Mystery too cold to grapple with humanist quandaries
Danish star Nikolaj CosterWaldau takes a hard left away from his swaggering Jaime Lannister character from “Game of Thrones” and his other testosterone-fueled actioners with the Danish drama “Exit Plan.” In this existential and nearly inscrutable mystery, Coster-Waldau steps into the shoes of a mildmannered, bespectacled insurance adjuster named Max, who chases down the disappearance of a client to an incredibly dark and unexpected place: an apparent suicide hotel.
The Hotel Aurora is a strange resort indeed, located in a remote, barren but starkly beautiful Scandinavian landscape. It is a place that offers a luxury experience in assisted suicide, or at least it seems to. For folks with terminal illnesses or who just can’t bear the world anymore, it seems the best way to go, with your own instructions, preferences and every corporeal and emotional need attended to. But is it what it seems, or is there something lurking below the surface? Max, who has been diagnosed with an inoperable brain tumor and is considering suicide, checks in and considers the possibilities before him.
Written by Rasmus Birch and directed by Jonas Alexander Arnby, who previously collaborated on “When Animals Dream,” “Exit Plan” is not an easy film to discern. It is devastatingly bleak, both in content and in color palate. There is almost no color, the film awash in black, white, gray and neutrals (when a color does appear, pay attention), and the emotional palate is similarly reserved. The timeline slips back and forth between Max’s stay at the hotel and his previous life, in a devoted marriage to Laerke (Tuva Novotny). Or is that all a dream, a memory, a flashback?

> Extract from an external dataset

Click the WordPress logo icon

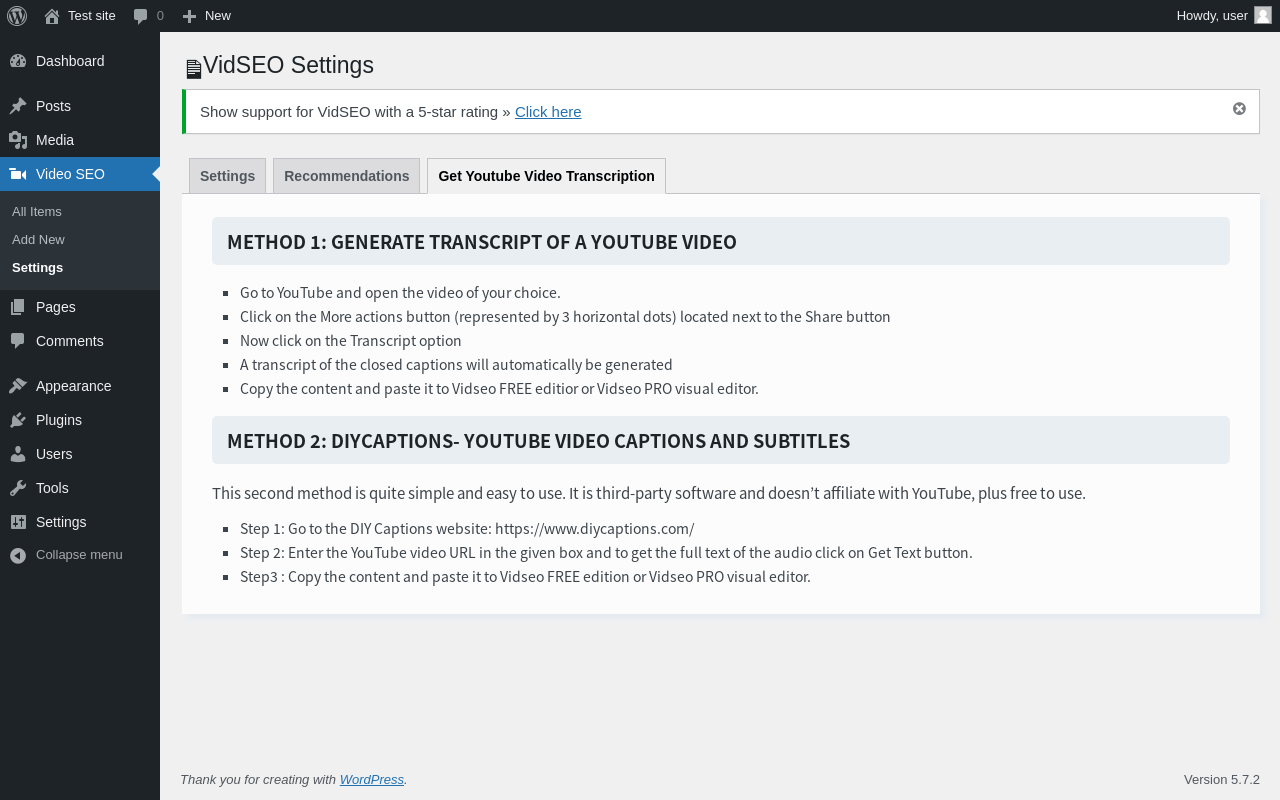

Max wrestles mightily with his fate as he spends his days at the hotel with the other guests living out their last hours. Given his diagnosis, is the right thing to do to slip away quietly, disappearing with nothing left except a video message? “Exit Plan” is a film that wants to grapple with these essentially humanist quandaries, but it is too cold and too remote. It hardly offers a moment to hook into, to become drawn into Max’s struggle. The audience is kept at arm’s length, treated with the same robotic politesse Max receives at the Hotel Aurora.
At the 11th hour, Birch and Arnby throw in a sciencefiction twist, turning the film into a thriller of sorts. But the mystery is buried in layers of dream sequences and flashbacks and psychological torment. With so many misdirected cues and misleading perspectives, you can’t ever trust what’s happening, so you can’t invest in Max’s emotional journey between life and death. There is potential in this premise and a few flickers of genuine artfulness, but the storytelling is frustratingly abstruse, making for an “Exit Plan” that’s a real missed opportunity.